I would like to train a classifier on an RDD[LabeledPoint] using only a subset of the features in each LabeledPoint (both to quickly adjust the model, and to include items in each LabeledPoint such as IDs or evaluation metrics that are not features). I have searched the documentation and cannot find a way to specify which columns should be included or ignored. Code is below, am using Spark and MLLib 1.3.1, Scala 2.10.4.
If specific feature exclusion is not possible, it would still be helpful to include an ID with each data point that is ignored during training.

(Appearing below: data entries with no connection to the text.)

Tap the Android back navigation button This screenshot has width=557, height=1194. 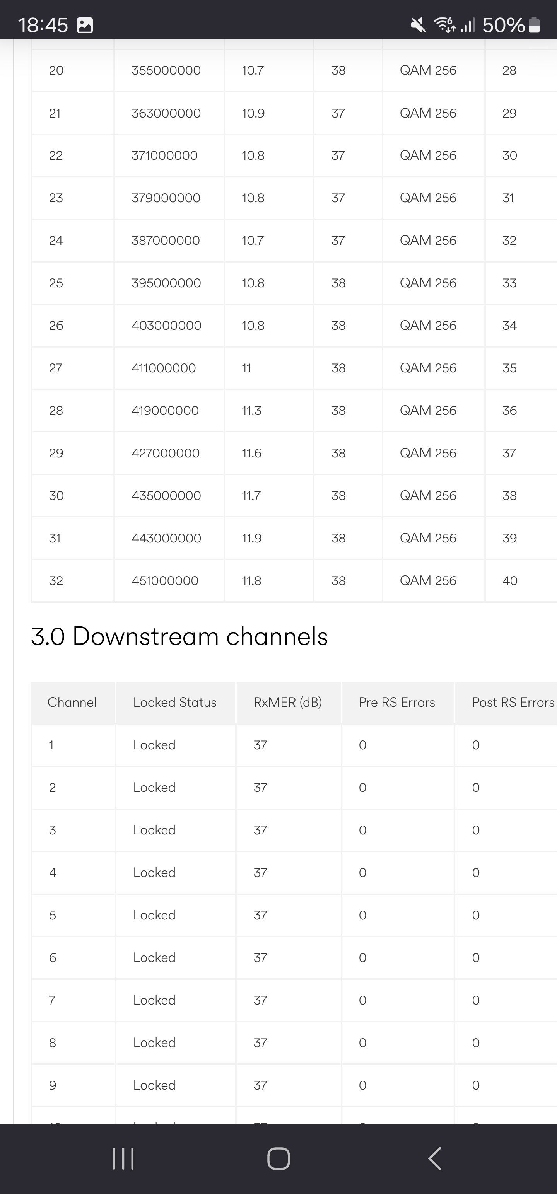(x=435, y=1159)
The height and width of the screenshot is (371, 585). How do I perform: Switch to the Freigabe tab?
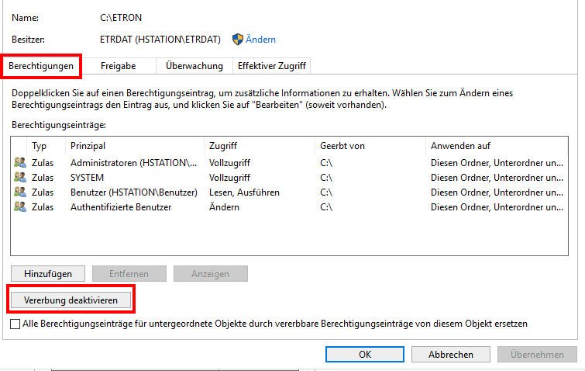118,66
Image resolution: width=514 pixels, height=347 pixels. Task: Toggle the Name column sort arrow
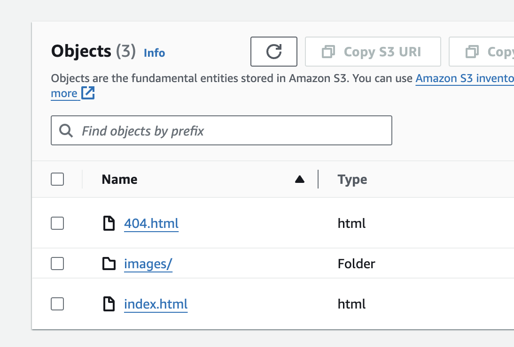tap(299, 180)
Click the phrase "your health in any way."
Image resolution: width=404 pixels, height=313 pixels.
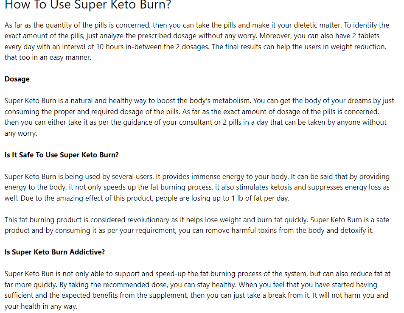coord(41,307)
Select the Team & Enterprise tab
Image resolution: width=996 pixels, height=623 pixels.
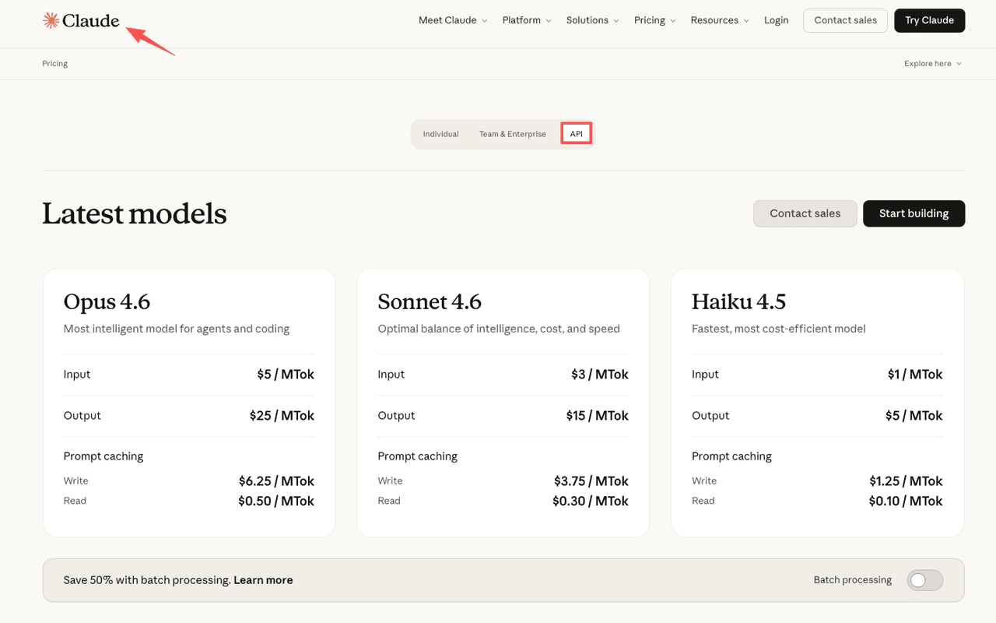tap(512, 133)
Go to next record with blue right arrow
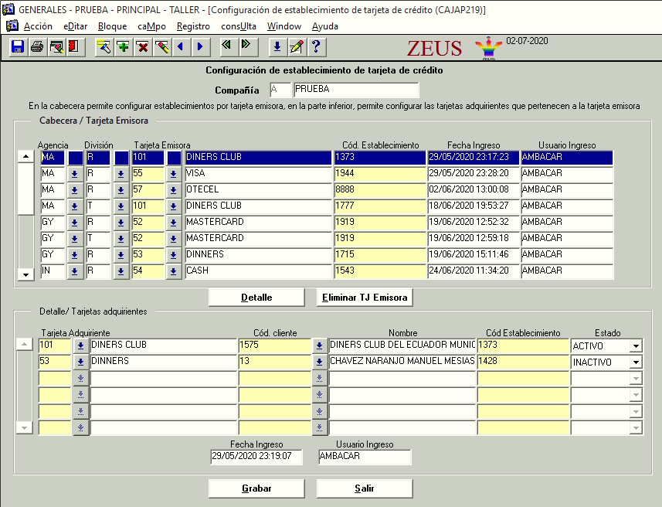This screenshot has height=507, width=662. point(200,47)
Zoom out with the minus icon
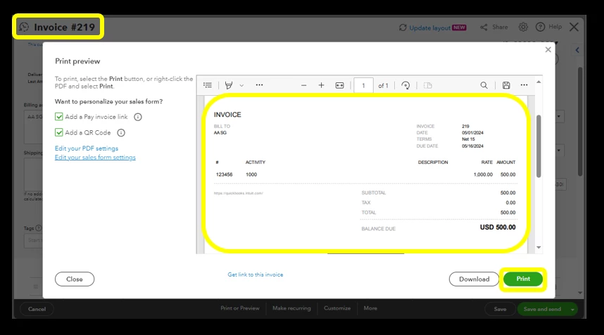The height and width of the screenshot is (335, 604). click(303, 85)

Any help is appreciated!
val numClasses = 2
val categoricalFeaturesInfo = Map[Int, Int](5 -> 2)
val numTrees = 100
val featureSubsetStrategy = "auto"
val impurity = "gini"
val maxDepth = 6
val maxBins = 20
val model = RandomForest.trainClassifier(trainingData, numClasses, categoricalFeaturesInfo, numTrees, featureSubsetStrategy, impurity, maxDepth, maxBins)
Do you want to select subset of features one before building the model or you want to have some custom strategy for RandomForest classifier to use between iterations?
If it is the first case - you can transform trainingData with map transformation before building the model.
See feature selection section in MLlib - Feature Extraction and Transformation for examples of feature selection.